THE EXERCISE: Please copy every one of the entries below verbatim, keeping each line as it is.

-- Start --

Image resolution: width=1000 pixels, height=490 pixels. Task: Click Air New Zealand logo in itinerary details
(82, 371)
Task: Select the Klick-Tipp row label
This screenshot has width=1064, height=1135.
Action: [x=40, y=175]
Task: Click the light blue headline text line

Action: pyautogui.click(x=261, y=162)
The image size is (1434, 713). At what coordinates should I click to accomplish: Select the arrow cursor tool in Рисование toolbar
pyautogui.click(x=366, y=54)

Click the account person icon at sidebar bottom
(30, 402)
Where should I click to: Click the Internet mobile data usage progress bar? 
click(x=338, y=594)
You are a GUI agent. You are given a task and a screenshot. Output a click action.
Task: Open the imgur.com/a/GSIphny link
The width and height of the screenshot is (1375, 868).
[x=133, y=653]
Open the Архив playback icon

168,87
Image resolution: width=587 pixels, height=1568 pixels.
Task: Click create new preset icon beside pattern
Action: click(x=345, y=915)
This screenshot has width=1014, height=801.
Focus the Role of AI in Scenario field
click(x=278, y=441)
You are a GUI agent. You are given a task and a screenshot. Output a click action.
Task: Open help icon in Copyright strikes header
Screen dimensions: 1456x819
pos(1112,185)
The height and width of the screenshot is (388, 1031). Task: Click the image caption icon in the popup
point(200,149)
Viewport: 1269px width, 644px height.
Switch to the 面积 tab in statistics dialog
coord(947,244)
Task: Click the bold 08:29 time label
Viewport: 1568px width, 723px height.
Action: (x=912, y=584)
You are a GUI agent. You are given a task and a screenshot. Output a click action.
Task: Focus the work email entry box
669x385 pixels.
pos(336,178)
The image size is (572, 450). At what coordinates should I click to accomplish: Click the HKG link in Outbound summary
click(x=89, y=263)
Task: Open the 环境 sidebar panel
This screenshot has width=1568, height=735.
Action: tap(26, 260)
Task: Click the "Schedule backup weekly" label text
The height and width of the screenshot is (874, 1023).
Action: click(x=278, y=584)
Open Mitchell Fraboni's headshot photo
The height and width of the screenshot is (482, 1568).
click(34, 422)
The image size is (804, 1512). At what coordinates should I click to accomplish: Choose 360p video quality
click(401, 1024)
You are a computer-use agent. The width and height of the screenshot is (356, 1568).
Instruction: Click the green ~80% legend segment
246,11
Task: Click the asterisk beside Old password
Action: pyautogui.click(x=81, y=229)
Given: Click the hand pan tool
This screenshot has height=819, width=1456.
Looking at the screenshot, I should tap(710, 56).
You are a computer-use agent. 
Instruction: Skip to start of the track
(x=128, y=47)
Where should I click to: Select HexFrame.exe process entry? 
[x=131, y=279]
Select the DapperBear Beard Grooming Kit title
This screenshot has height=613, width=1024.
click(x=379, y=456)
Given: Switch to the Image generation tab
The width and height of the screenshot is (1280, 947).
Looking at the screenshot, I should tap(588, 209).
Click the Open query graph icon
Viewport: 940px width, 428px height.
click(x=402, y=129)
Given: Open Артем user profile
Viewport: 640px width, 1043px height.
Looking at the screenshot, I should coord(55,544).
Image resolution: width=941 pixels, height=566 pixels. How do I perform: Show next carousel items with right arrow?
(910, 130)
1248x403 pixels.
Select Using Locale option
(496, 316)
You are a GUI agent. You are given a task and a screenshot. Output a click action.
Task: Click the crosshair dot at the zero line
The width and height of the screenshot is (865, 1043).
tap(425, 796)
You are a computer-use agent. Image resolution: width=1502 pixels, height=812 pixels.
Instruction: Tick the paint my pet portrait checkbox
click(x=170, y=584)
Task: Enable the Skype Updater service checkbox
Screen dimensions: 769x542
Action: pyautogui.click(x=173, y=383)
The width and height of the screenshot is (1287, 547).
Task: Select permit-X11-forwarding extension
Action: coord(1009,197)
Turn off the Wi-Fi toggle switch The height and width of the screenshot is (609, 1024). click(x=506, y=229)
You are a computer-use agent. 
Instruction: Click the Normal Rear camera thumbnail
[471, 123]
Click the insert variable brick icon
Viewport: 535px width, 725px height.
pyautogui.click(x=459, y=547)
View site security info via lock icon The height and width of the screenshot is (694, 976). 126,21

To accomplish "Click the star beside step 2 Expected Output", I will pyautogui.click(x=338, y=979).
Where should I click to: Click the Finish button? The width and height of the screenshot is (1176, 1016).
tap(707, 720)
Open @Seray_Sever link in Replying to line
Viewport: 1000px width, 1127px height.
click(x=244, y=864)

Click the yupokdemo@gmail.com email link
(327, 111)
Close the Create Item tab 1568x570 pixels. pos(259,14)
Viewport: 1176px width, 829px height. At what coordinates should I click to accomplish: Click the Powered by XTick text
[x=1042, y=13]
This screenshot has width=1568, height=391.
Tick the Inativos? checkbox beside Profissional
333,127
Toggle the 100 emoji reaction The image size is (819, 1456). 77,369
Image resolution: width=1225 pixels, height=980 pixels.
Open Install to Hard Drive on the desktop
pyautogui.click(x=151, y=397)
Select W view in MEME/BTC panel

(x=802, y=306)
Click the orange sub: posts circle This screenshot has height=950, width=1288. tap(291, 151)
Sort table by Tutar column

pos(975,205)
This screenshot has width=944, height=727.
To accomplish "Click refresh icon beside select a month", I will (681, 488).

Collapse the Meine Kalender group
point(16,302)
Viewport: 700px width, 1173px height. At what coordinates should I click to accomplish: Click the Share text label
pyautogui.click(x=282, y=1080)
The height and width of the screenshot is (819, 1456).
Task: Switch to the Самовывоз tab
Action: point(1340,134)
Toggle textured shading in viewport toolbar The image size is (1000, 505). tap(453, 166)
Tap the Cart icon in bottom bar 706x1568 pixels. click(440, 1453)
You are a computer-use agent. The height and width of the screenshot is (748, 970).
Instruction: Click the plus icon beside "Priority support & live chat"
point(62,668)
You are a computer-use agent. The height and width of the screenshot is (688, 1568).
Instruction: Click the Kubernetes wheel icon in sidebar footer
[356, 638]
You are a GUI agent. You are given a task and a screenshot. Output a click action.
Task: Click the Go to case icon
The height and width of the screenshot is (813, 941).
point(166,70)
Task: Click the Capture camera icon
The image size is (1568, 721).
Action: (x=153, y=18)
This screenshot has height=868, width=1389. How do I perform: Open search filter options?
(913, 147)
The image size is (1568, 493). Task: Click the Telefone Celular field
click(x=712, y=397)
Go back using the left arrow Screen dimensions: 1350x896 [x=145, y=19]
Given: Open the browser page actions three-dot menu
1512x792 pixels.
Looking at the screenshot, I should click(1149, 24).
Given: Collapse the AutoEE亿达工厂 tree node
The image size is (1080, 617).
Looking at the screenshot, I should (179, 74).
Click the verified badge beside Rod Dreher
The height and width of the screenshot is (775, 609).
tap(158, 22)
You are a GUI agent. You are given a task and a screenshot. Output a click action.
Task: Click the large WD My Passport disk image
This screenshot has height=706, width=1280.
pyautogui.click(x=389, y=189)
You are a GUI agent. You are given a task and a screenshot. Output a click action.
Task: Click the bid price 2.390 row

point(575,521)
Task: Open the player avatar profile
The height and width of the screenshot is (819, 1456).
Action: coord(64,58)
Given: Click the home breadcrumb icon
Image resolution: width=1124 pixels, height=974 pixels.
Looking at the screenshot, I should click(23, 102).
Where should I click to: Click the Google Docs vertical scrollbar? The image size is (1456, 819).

-- End --

RESPONSE TO THE EXERCISE:
Image resolution: width=1000 pixels, height=490 pixels. Task: Click Air New Zealand logo in itinerary details
(82, 371)
Task: Select the Klick-Tipp row label
This screenshot has width=1064, height=1135.
Action: [x=40, y=175]
Task: Click the light blue headline text line

Action: pyautogui.click(x=261, y=162)
The image size is (1434, 713). At what coordinates should I click to accomplish: Select the arrow cursor tool in Рисование toolbar
pyautogui.click(x=366, y=54)

Click the account person icon at sidebar bottom
(30, 402)
Where should I click to: Click the Internet mobile data usage progress bar? 
click(x=338, y=594)
You are a GUI agent. You are given a task and a screenshot. Output a click action.
Task: Open the imgur.com/a/GSIphny link
The width and height of the screenshot is (1375, 868).
[x=133, y=653]
Open the Архив playback icon

168,87
Image resolution: width=587 pixels, height=1568 pixels.
Task: Click create new preset icon beside pattern
Action: click(x=345, y=915)
This screenshot has width=1014, height=801.
Focus the Role of AI in Scenario field
click(x=278, y=441)
You are a GUI agent. You are given a task and a screenshot. Output a click action.
Task: Open help icon in Copyright strikes header
Screen dimensions: 1456x819
pos(1112,185)
The height and width of the screenshot is (388, 1031). Task: Click the image caption icon in the popup
point(200,149)
Viewport: 1269px width, 644px height.
Switch to the 面积 tab in statistics dialog
coord(947,244)
Task: Click the bold 08:29 time label
Viewport: 1568px width, 723px height.
Action: (x=912, y=584)
You are a GUI agent. You are given a task and a screenshot. Output a click action.
Task: Focus the work email entry box
669x385 pixels.
pos(336,178)
The image size is (572, 450). At what coordinates should I click to accomplish: Click the HKG link in Outbound summary
click(x=89, y=263)
Task: Open the 环境 sidebar panel
This screenshot has width=1568, height=735.
Action: tap(26, 260)
Task: Click the "Schedule backup weekly" label text
The height and width of the screenshot is (874, 1023).
Action: click(x=278, y=584)
Open Mitchell Fraboni's headshot photo
The height and width of the screenshot is (482, 1568).
click(34, 422)
The image size is (804, 1512). At what coordinates should I click to accomplish: Choose 360p video quality
click(401, 1024)
You are a computer-use agent. The width and height of the screenshot is (356, 1568).
Instruction: Click the green ~80% legend segment
246,11
Task: Click the asterisk beside Old password
Action: pyautogui.click(x=81, y=229)
Given: Click the hand pan tool
This screenshot has height=819, width=1456.
Looking at the screenshot, I should tap(710, 56).
You are a computer-use agent. 
Instruction: Skip to start of the track
(x=128, y=47)
Where should I click to: Select HexFrame.exe process entry? 
[x=131, y=279]
Select the DapperBear Beard Grooming Kit title
This screenshot has height=613, width=1024.
click(x=379, y=456)
Given: Switch to the Image generation tab
The width and height of the screenshot is (1280, 947).
Looking at the screenshot, I should tap(588, 209).
Click the Open query graph icon
Viewport: 940px width, 428px height.
click(x=402, y=129)
Given: Open Артем user profile
Viewport: 640px width, 1043px height.
Looking at the screenshot, I should coord(55,544).
Image resolution: width=941 pixels, height=566 pixels. How do I perform: Show next carousel items with right arrow?
(910, 130)
1248x403 pixels.
Select Using Locale option
(496, 316)
You are a GUI agent. You are given a task and a screenshot. Output a click action.
Task: Click the crosshair dot at the zero line
The width and height of the screenshot is (865, 1043).
tap(425, 796)
You are a computer-use agent. Image resolution: width=1502 pixels, height=812 pixels.
Instruction: Tick the paint my pet portrait checkbox
click(x=170, y=584)
Task: Enable the Skype Updater service checkbox
Screen dimensions: 769x542
Action: pyautogui.click(x=173, y=383)
The width and height of the screenshot is (1287, 547).
Task: Select permit-X11-forwarding extension
Action: coord(1009,197)
Turn off the Wi-Fi toggle switch The height and width of the screenshot is (609, 1024). click(x=506, y=229)
You are a computer-use agent. 
Instruction: Click the Normal Rear camera thumbnail
[471, 123]
Click the insert variable brick icon
Viewport: 535px width, 725px height.
pyautogui.click(x=459, y=547)
View site security info via lock icon The height and width of the screenshot is (694, 976). 126,21

To accomplish "Click the star beside step 2 Expected Output", I will pyautogui.click(x=338, y=979).
Where should I click to: Click the Finish button? The width and height of the screenshot is (1176, 1016).
tap(707, 720)
Open @Seray_Sever link in Replying to line
Viewport: 1000px width, 1127px height.
click(x=244, y=864)

Click the yupokdemo@gmail.com email link
(327, 111)
Close the Create Item tab 1568x570 pixels. pos(259,14)
Viewport: 1176px width, 829px height. At what coordinates should I click to accomplish: Click the Powered by XTick text
[x=1042, y=13]
This screenshot has width=1568, height=391.
Tick the Inativos? checkbox beside Profissional
333,127
Toggle the 100 emoji reaction The image size is (819, 1456). 77,369
Image resolution: width=1225 pixels, height=980 pixels.
Open Install to Hard Drive on the desktop
pyautogui.click(x=151, y=397)
Select W view in MEME/BTC panel

(x=802, y=306)
Click the orange sub: posts circle This screenshot has height=950, width=1288. tap(291, 151)
Sort table by Tutar column

pos(975,205)
This screenshot has width=944, height=727.
To accomplish "Click refresh icon beside select a month", I will (681, 488).

Collapse the Meine Kalender group
point(16,302)
Viewport: 700px width, 1173px height. At what coordinates should I click to accomplish: Click the Share text label
pyautogui.click(x=282, y=1080)
The height and width of the screenshot is (819, 1456).
Task: Switch to the Самовывоз tab
Action: point(1340,134)
Toggle textured shading in viewport toolbar The image size is (1000, 505). tap(453, 166)
Tap the Cart icon in bottom bar 706x1568 pixels. click(440, 1453)
You are a computer-use agent. The height and width of the screenshot is (748, 970).
Instruction: Click the plus icon beside "Priority support & live chat"
point(62,668)
You are a computer-use agent. The height and width of the screenshot is (688, 1568).
Instruction: Click the Kubernetes wheel icon in sidebar footer
[356, 638]
You are a GUI agent. You are given a task and a screenshot. Output a click action.
Task: Click the Go to case icon
The height and width of the screenshot is (813, 941).
point(166,70)
Task: Click the Capture camera icon
The image size is (1568, 721).
Action: (x=153, y=18)
This screenshot has height=868, width=1389. How do I perform: Open search filter options?
(913, 147)
The image size is (1568, 493). Task: Click the Telefone Celular field
click(x=712, y=397)
Go back using the left arrow Screen dimensions: 1350x896 [x=145, y=19]
Given: Open the browser page actions three-dot menu
1512x792 pixels.
Looking at the screenshot, I should click(1149, 24).
Given: Collapse the AutoEE亿达工厂 tree node
The image size is (1080, 617).
Looking at the screenshot, I should (179, 74).
Click the verified badge beside Rod Dreher
The height and width of the screenshot is (775, 609).
tap(158, 22)
You are a GUI agent. You are given a task and a screenshot. Output a click action.
Task: Click the large WD My Passport disk image
This screenshot has height=706, width=1280.
pyautogui.click(x=389, y=189)
You are a GUI agent. You are given a task and a screenshot. Output a click action.
Task: Click the bid price 2.390 row

point(575,521)
Task: Open the player avatar profile
The height and width of the screenshot is (819, 1456).
Action: coord(64,58)
Given: Click the home breadcrumb icon
Image resolution: width=1124 pixels, height=974 pixels.
Looking at the screenshot, I should click(23, 102).
Where should I click to: Click the Google Docs vertical scrollbar? The image size is (1456, 819).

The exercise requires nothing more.